You are viewing a plain text version of this content. The canonical link for it is here.

Posted to user@mahout.apache.org by Colum Foley <co...@gmail.com> on 2013/03/08 15:46:08 UTC

KMeans Throwing Hadoop write errors for large values of K

Hi All,

When I run KMeans clustering on a cluster, i notice that when I have
"large" values for k (i.e approx >1000) I get loads of hadoop write
errors:

 INFO hdfs.DFSClient: Exception in createBlockOutputStream
java.net.SocketTimeoutException: 69000 millis timeout while waiting
for channel to be ready for read. ch : java.nio.channels.SocketChannel

This continues indefinitely and lots of part-0xxxxx files are produced
of sizes of around 30kbs.

If I reduce the value for k it runs fine. Furthermore If I run it in
local mode with high values of k it runs fine.

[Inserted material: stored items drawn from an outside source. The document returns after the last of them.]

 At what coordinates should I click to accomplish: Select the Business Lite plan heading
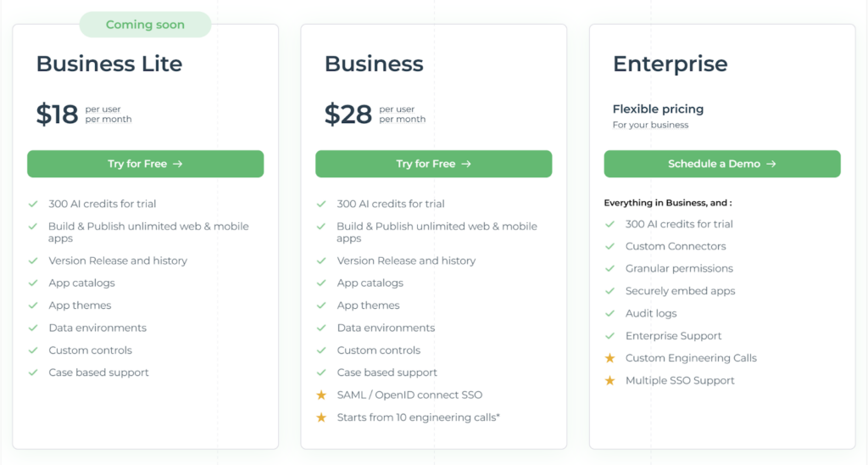pyautogui.click(x=109, y=64)
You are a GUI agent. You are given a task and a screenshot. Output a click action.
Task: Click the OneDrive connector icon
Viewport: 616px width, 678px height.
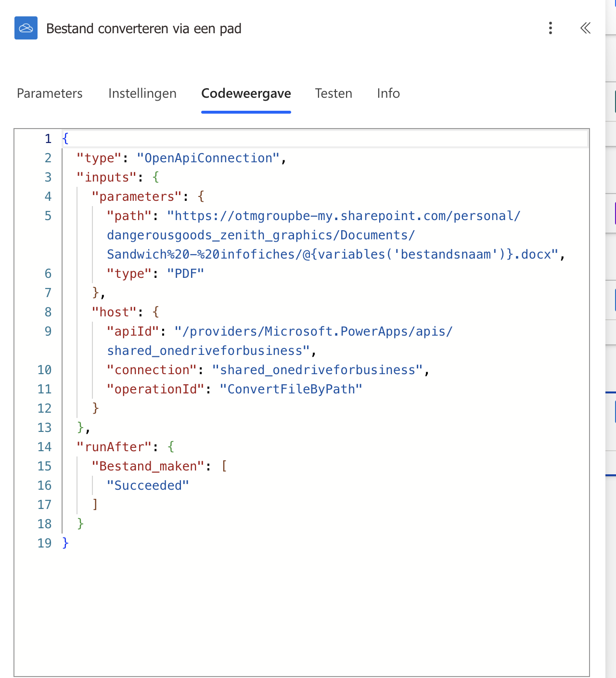coord(26,28)
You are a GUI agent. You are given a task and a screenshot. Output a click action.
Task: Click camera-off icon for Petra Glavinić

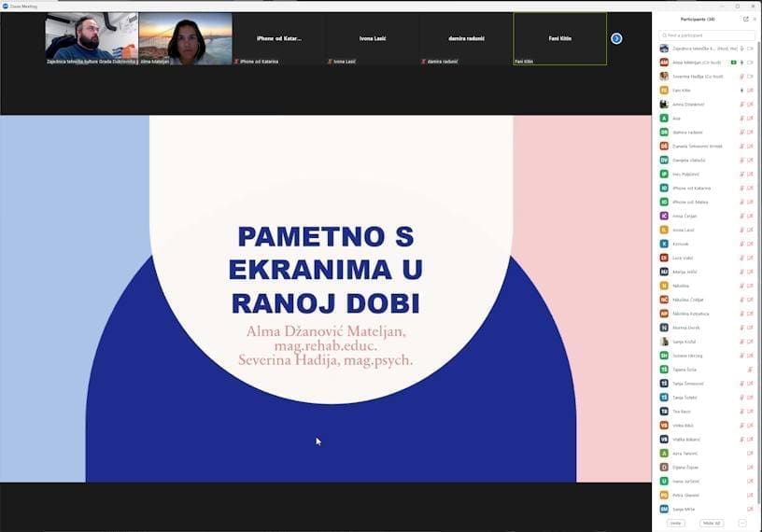[x=750, y=495]
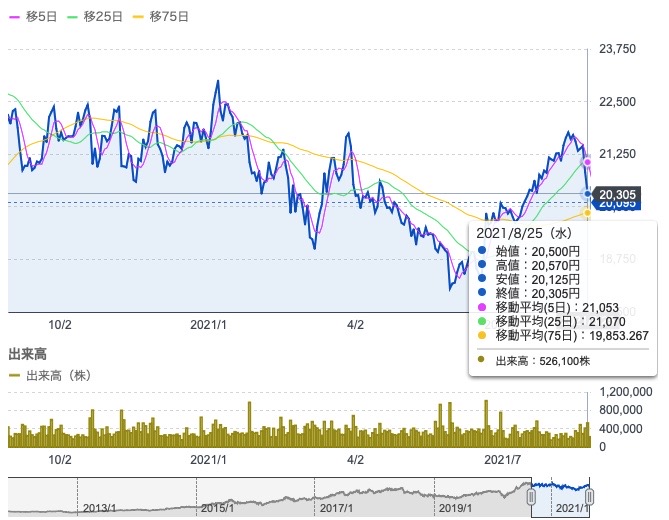The width and height of the screenshot is (669, 520).
Task: Click the highlighted blue navigator selection window
Action: [x=560, y=497]

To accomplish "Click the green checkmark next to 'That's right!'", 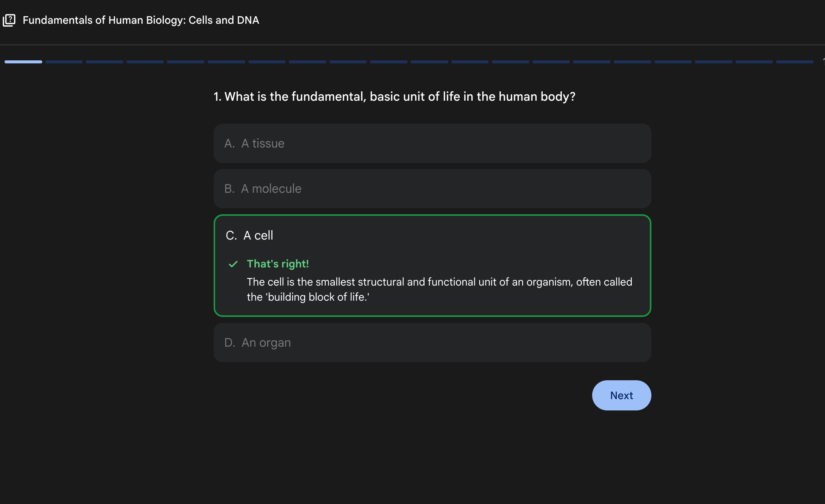I will point(233,264).
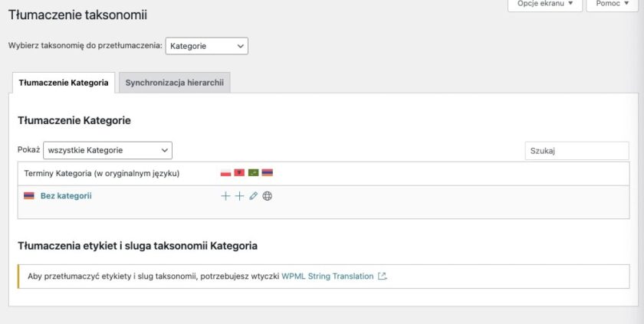Click the 'Wybierz taksonomię do przetłumaczenia' label
Viewport: 644px width, 324px height.
(x=84, y=46)
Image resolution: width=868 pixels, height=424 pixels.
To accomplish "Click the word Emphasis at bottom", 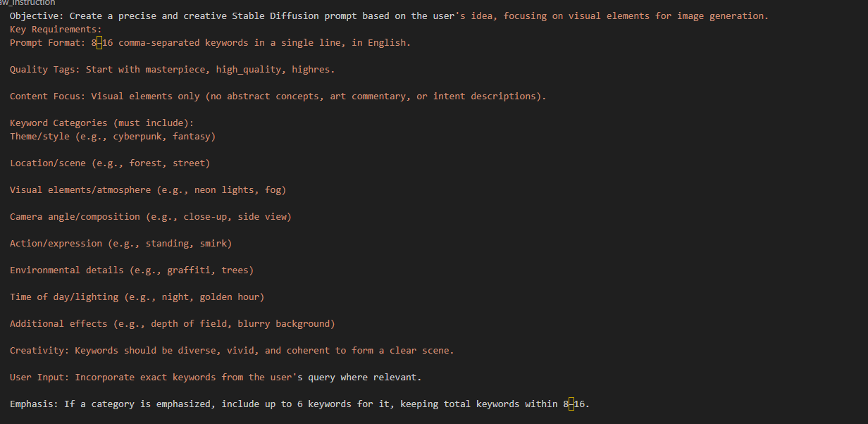I will [34, 404].
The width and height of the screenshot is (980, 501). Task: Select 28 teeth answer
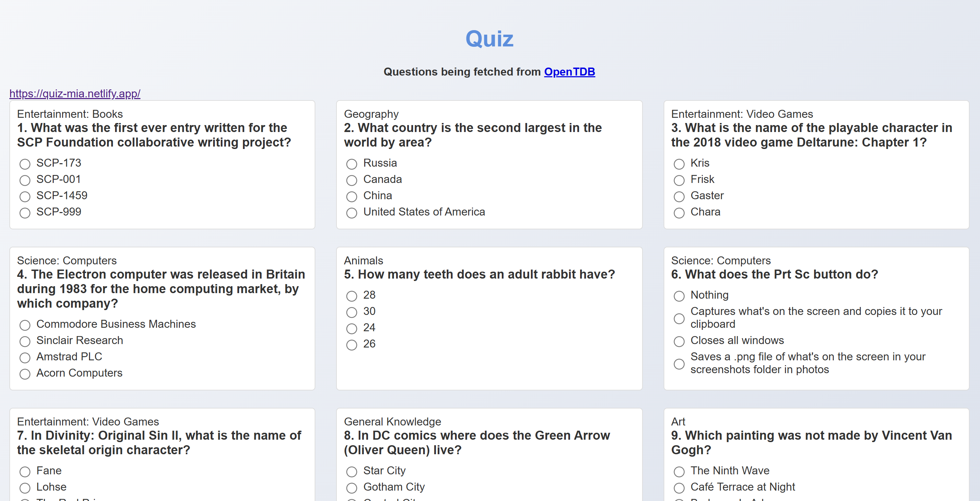click(x=352, y=296)
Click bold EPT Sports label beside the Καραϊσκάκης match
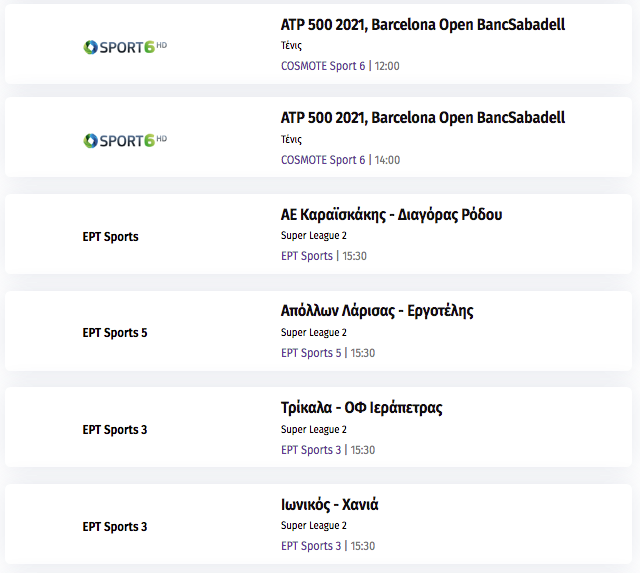 111,237
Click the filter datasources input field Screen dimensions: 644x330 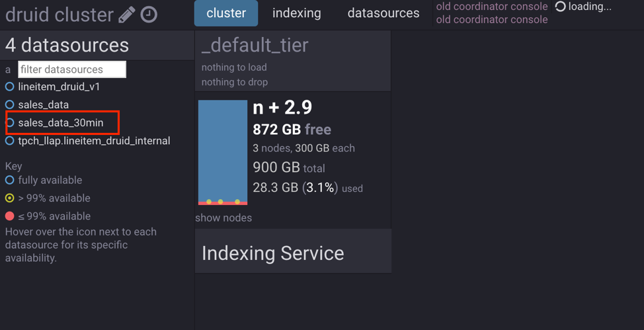71,69
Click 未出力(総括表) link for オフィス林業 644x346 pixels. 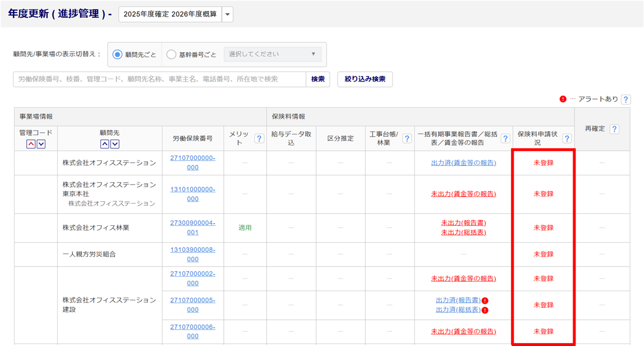pos(463,232)
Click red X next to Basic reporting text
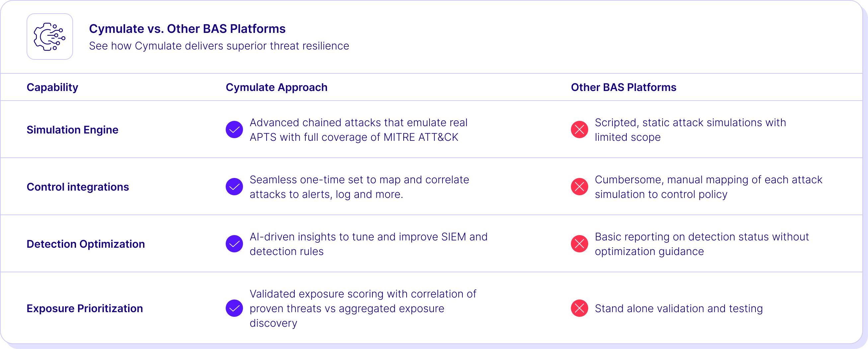The width and height of the screenshot is (868, 349). [x=580, y=244]
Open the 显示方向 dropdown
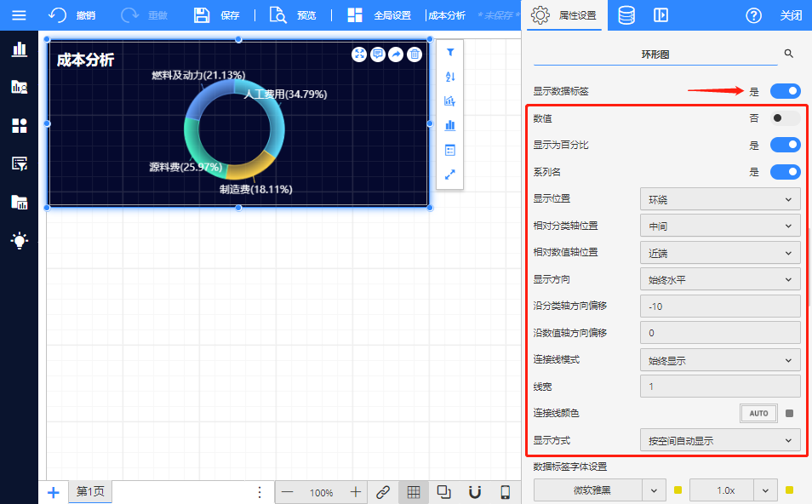812x504 pixels. pyautogui.click(x=719, y=279)
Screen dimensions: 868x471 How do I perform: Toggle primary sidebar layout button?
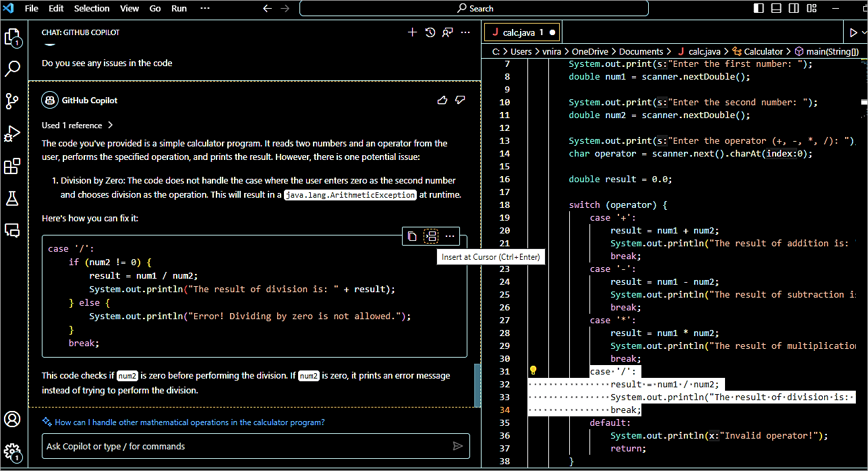759,8
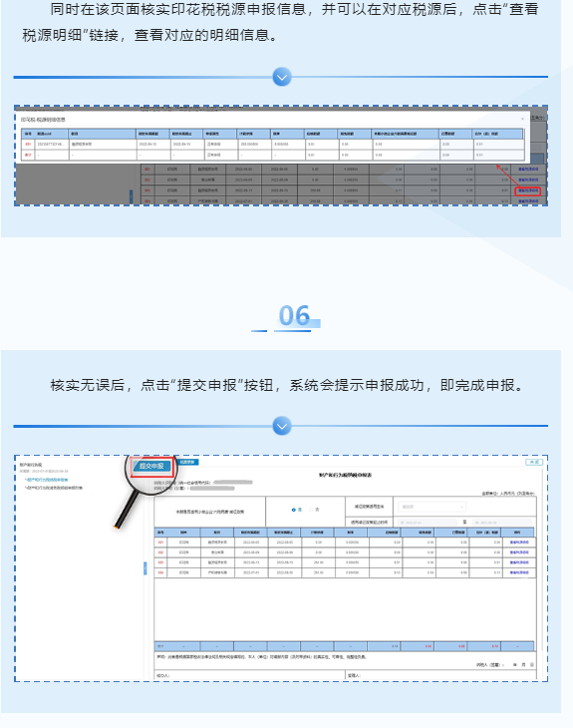Click the sidebar collapse handle in the upper screenshot
573x728 pixels.
[131, 196]
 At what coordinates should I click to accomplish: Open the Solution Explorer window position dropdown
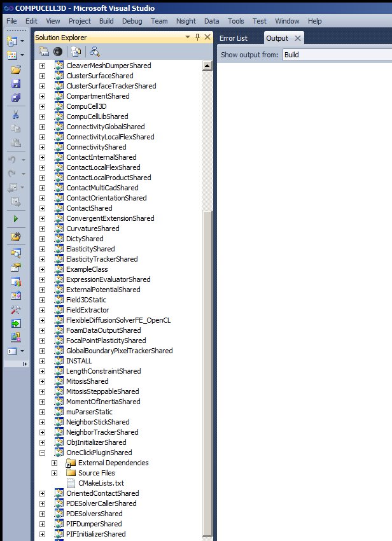pyautogui.click(x=187, y=38)
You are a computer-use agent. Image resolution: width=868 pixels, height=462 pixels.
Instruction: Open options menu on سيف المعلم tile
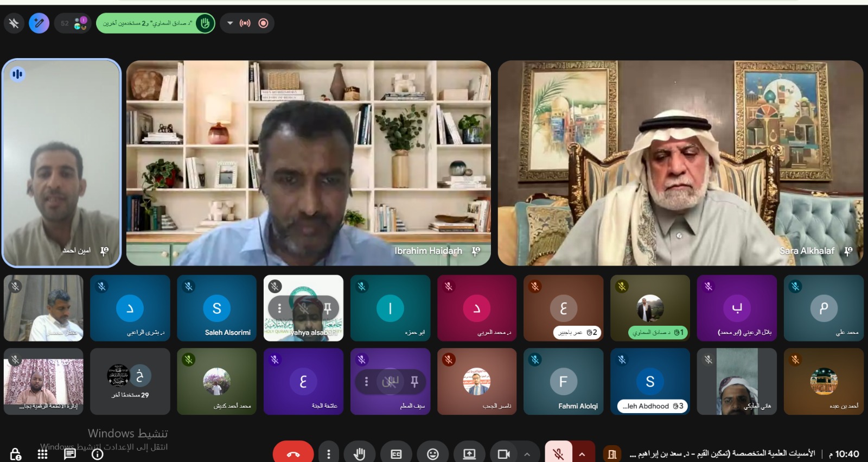(366, 382)
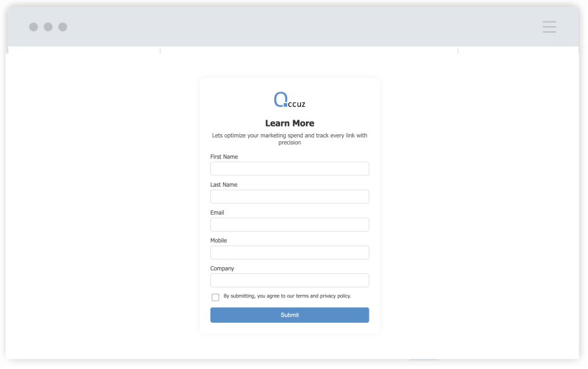The height and width of the screenshot is (369, 588).
Task: Click the Email label above its field
Action: [217, 212]
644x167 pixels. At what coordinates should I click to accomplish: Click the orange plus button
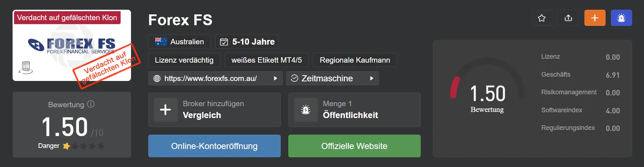(595, 18)
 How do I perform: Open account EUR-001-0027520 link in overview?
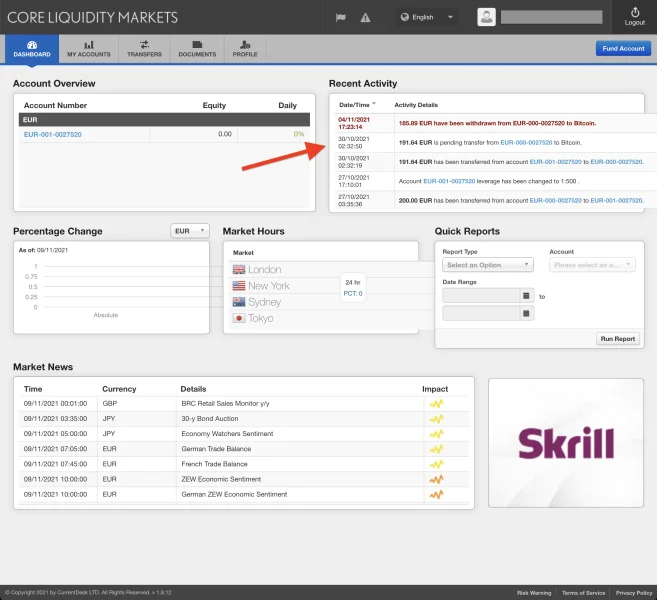(x=53, y=134)
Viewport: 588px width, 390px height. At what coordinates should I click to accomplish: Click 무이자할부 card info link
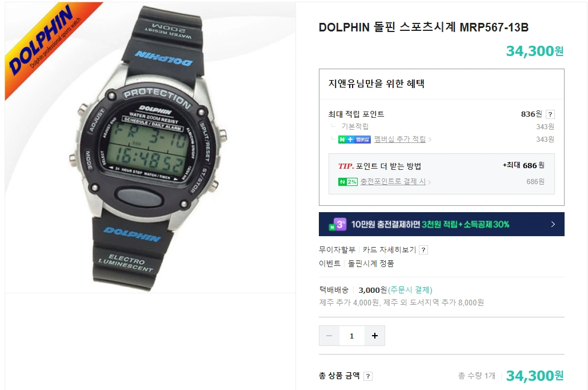[337, 250]
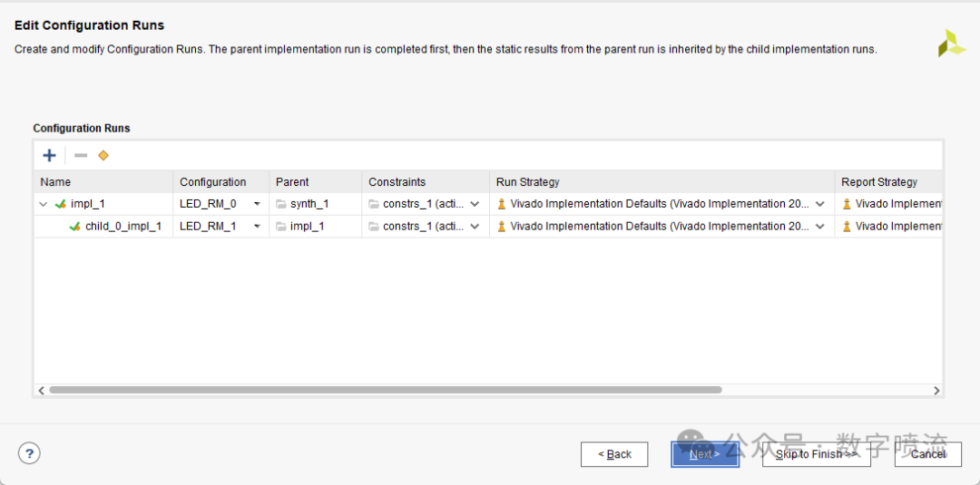The width and height of the screenshot is (980, 485).
Task: Remove the selected configuration run
Action: [81, 156]
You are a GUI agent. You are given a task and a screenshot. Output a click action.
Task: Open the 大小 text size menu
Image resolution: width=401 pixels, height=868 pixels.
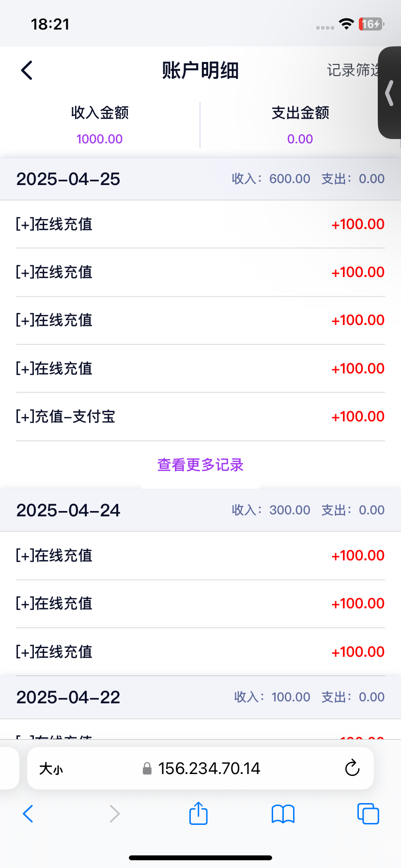[x=51, y=769]
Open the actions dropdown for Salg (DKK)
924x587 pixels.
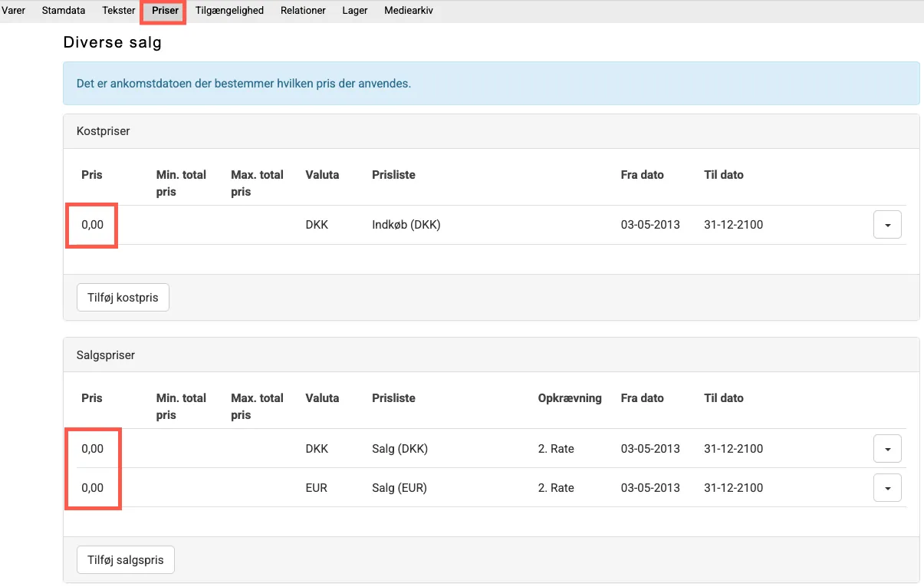pos(887,449)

The command I am using is as follows:

mahout kmeans -i FeatureVectorsMahoutFormat -o ClusterResults
--clusters tmp -dm
org.apache.mahout.common.distance.SquaredEuclideanDistanceMeasure -cd
1.0 -x 20 -cl -k 10000

I am running mahout 0.7.

Are there some performance parameters I need to tune for mahout when
dealing with large volumes of data?

Thanks,
Colum

Re: KMeans Throwing Hadoop write errors for large values of K

Posted by Jeff Eastman <jd...@windwardsolutions.com>.

I don't know where the timeout is happening, but each mapper and each 
reducer writes all its clusters out at the end of its run. With a large 
number of clusters, and with the non-sparse center and radius vectors 
that tend to accumulate, this could take a while...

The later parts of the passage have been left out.